» WHAT YOU HAVE TO DO: Write out the rows from the line that contains "Click the Disable..." through the line that contains "Action: 675,512", replacing "Click" with "Tap" and changing nothing else.

» MATERIAL FOR THIS TASK:
===
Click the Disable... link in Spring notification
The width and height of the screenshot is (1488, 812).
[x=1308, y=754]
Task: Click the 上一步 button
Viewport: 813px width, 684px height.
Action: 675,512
===
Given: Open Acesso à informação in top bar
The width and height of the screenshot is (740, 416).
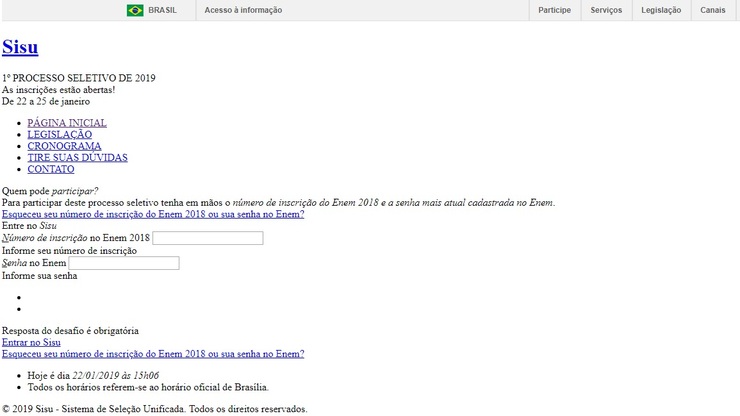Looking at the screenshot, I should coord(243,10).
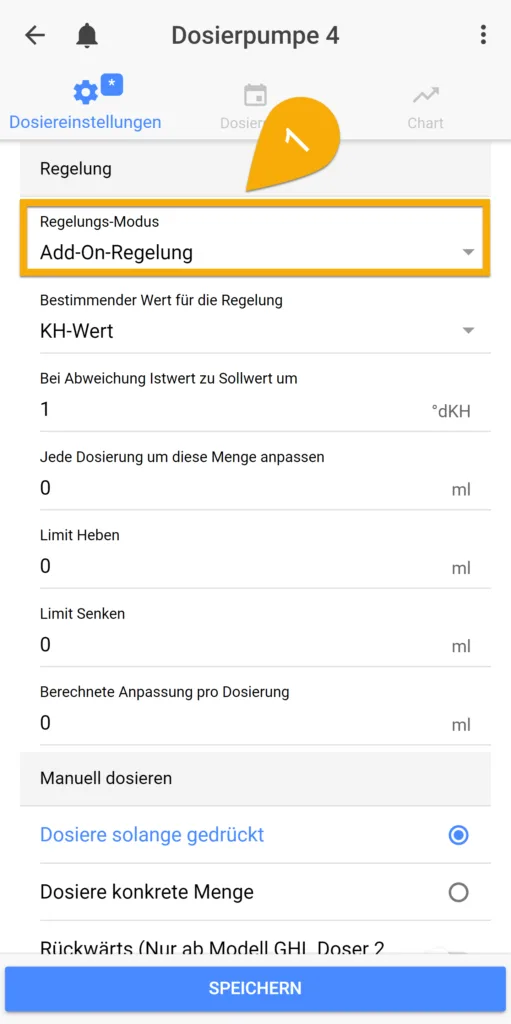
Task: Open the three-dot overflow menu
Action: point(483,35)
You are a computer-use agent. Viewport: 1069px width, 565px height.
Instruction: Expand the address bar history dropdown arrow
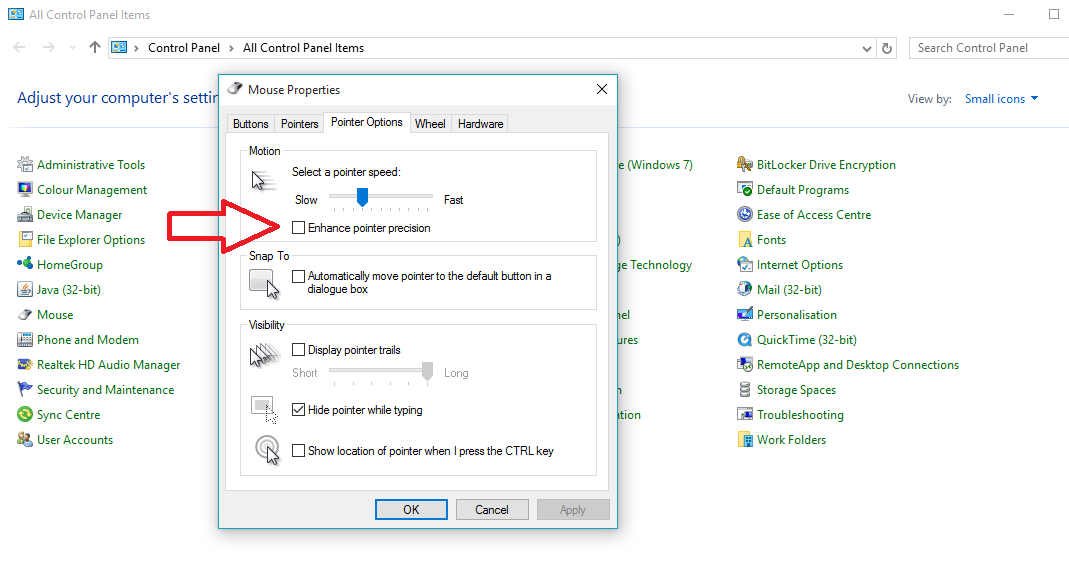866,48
===
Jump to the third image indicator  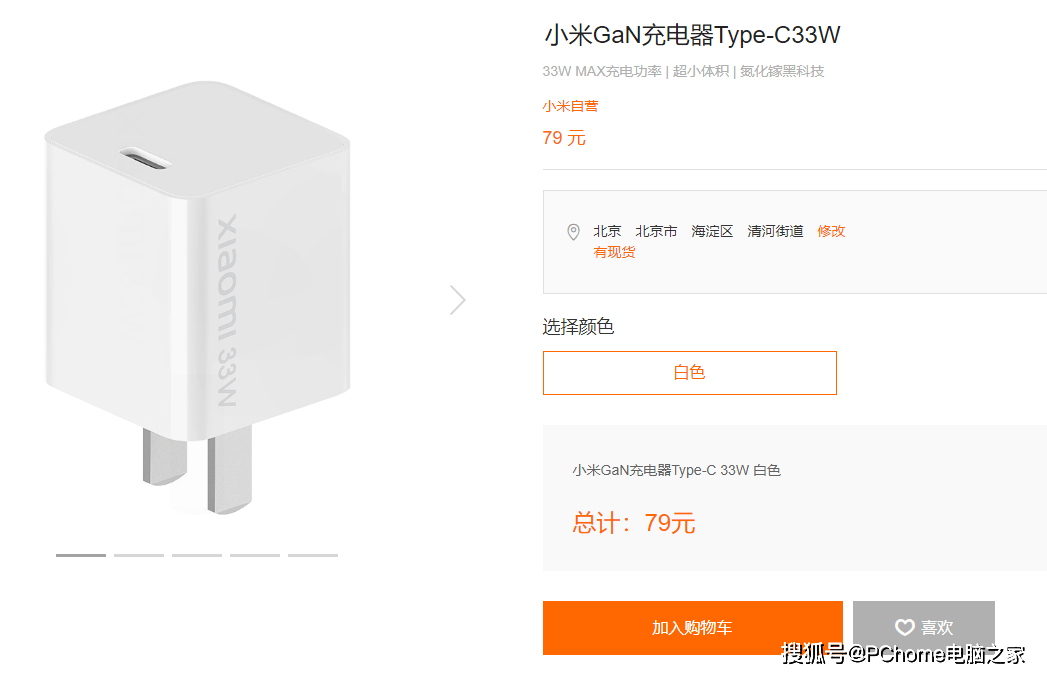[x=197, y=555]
===
» OUTPUT BELOW:
Tap the Disable... link in Spring notification
The width and height of the screenshot is (1488, 812).
[x=1308, y=754]
Task: Tap the 上一步 button
Viewport: 813px width, 684px height.
Action: 675,512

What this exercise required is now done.